→ **Excerpt**:
=====
How do you manage and inform the futuristic vision of the product roadmap with current customer requirements / feedback?
Great question. Oftentimes customers’ requests for added capabilities or improvements to current features are already in your product roadmap. When customer feedback corresponds with your product plan, use the volume of requests for a certain feature to prioritize stack and rank, perhaps bumping one feature up and another one down as you plan upcoming releases.
As your company grows and you receive increasingly more feedback from your customers, it can be difficult to decide what’s really worth implementing. Look for recurring requests from customers to cut through the noise.
Your product vision should not be a plan that shows how to reach your goal. Instead, you should keep the product vision and the product strategy – the path towards the goal – separate. This enables to change your strategy while staying grounded in your vision. (This is called to pivot in Lean Startup.)
At the same time, a vision is the prerequisite for choosing the right strategy. If you don’t have an overarching goal then you cannot decide how you best get there with your product team.
=====
→ **Required actions**:
[A] Rewrite the product roadmap passage from "Your product vision" up to and including "your product team.", putting "long-term goal" wherever "vision" appears.
[B] Answer these questions about the product roadmap passage:
(i) When customer feedback matches the product plan, what should be used to prioritize features?
(ii) What should you look for in customer feedback to cut through the noise?
(iii) What does Lean Startup call changing your strategy while staying grounded in your vision?
[C] Continue the passage on product vision and strategy from where it stops.

(Pixel coordinate grounding data)
=====
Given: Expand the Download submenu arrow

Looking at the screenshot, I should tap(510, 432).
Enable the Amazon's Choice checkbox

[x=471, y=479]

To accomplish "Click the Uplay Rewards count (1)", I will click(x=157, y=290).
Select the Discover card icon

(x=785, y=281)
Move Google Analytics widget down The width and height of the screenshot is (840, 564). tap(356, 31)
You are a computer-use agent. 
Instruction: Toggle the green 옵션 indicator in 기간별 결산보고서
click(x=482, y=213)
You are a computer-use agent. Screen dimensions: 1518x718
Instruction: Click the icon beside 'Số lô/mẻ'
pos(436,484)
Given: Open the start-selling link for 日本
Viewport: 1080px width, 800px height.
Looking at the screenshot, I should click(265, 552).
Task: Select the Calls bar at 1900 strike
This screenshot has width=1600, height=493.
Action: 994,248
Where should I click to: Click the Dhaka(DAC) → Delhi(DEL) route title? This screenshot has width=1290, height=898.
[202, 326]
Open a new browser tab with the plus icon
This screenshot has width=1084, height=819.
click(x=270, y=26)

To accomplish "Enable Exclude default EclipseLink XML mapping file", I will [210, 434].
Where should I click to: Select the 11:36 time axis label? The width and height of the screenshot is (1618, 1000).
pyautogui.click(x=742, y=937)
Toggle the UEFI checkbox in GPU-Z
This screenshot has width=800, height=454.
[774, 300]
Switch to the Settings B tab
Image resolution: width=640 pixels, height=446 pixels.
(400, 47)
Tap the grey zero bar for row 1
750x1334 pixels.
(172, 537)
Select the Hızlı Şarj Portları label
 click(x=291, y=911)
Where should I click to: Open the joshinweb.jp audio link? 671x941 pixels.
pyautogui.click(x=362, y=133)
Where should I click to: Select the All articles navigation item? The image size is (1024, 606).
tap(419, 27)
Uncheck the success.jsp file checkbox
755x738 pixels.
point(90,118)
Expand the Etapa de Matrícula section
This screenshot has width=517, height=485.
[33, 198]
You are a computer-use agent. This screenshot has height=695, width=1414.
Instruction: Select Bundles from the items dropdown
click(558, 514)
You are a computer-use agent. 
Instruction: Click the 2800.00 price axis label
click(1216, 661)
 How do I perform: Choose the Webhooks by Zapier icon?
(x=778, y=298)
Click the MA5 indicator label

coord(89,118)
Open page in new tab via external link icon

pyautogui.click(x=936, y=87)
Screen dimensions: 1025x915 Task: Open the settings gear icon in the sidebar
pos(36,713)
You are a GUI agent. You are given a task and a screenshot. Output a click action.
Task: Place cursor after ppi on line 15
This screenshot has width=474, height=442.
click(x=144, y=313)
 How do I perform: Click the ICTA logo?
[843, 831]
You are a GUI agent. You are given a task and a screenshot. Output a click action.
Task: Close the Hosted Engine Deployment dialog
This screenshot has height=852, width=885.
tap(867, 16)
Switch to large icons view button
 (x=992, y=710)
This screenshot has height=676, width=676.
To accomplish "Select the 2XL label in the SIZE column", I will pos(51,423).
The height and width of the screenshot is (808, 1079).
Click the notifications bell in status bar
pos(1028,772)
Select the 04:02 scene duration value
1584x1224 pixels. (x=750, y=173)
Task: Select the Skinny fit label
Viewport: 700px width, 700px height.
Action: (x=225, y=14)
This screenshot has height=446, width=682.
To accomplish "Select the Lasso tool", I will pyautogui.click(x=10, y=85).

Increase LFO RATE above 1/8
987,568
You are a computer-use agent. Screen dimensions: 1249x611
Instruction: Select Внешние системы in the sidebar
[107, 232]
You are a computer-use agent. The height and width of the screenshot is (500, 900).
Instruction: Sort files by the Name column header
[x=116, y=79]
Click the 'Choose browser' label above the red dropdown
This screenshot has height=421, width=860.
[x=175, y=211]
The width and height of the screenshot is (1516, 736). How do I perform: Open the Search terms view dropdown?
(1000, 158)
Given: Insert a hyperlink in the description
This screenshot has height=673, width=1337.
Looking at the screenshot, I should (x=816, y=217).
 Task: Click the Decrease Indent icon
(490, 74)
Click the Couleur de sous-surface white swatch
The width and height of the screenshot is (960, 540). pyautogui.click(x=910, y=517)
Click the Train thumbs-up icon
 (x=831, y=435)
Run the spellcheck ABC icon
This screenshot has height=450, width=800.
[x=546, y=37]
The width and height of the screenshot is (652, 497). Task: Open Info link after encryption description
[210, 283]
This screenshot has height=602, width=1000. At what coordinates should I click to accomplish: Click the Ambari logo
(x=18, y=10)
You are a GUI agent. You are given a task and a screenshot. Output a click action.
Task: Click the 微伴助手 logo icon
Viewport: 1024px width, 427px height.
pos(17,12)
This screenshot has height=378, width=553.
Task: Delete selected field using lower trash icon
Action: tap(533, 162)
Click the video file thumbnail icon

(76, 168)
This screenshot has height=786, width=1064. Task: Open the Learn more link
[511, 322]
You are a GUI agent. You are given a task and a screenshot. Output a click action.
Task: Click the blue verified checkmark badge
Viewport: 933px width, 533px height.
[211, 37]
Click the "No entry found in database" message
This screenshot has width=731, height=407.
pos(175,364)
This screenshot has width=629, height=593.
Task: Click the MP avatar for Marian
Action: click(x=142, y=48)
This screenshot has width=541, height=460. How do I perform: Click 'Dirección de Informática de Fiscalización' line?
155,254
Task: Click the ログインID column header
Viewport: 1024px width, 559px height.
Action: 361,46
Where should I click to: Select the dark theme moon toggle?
=====
→ **Expected responses**:
[A]
Your product long-term goal should not be a plan that shows how to reach your goal. Instead, you should keep the product long-term goal and the product strategy – the path towards the goal – separate. This enables to change your strategy while staying grounded in your long-term goal. (This is called to pivot in Lean Startup.)
At the same time, a long-term goal is the prerequisite for choosing the right strategy. If you don’t have an overarching goal then you cannot decide how you best get there with your product team.

[B]
(i) The volume of requests for a certain feature.
(ii) Recurring requests from customers.
(iii) To pivot.

[C]
I mentioned the MRD in previous answers, which I think is great at informing individual projects or initiatives. At a higher strategic level, I find that Product Vision docs are valuable at helping PMMs, PMs and other cross-functional partners align on the multi-year vision for the product. Having alignment on where you want to be in the next 3, 5, and 10 years is really important when navigating the day-to-day of customer feedback and product roadmap prioritization.
I view these as two different things: (1) informing the future vision of the product roadmap and (2) impacting the roadmap in the short term to meet current customer requirements.
An example for #1: A few years ago, I partnered with a PM to dream up a product that was unlike anything else on the market. Once we had a few big ideas, we did some market research with secondary data from analysts. From there, we put together a focus group to get customer feedback and validate the secondary research. We had discussions around a specific problem. We got granular when diving into these pain points and exploring the current attempt to ease the pains. These insights shaped how the roadmap looked for this futuristic vision of the product.
An example for #2: I conducted a win-loss analysis that consisted of interviews and sales data. The results revealed which features were table stakes and preventing us from winning deals. I was able to quantify the losses and put a dollar amount on the features we lacked. An analysis like this helps the PM team see how the features impact sales. Bonus points if you can pair the win-loss analysis with the buy team’s requirements, especially with explanation for WHY each feature is required and explain what the customer expects to solve with the feature.
A few things to consider:
- Seek feedback from high value customers. Winning or keeping those high value customers is critical for business health, and compliments customer retention efforts.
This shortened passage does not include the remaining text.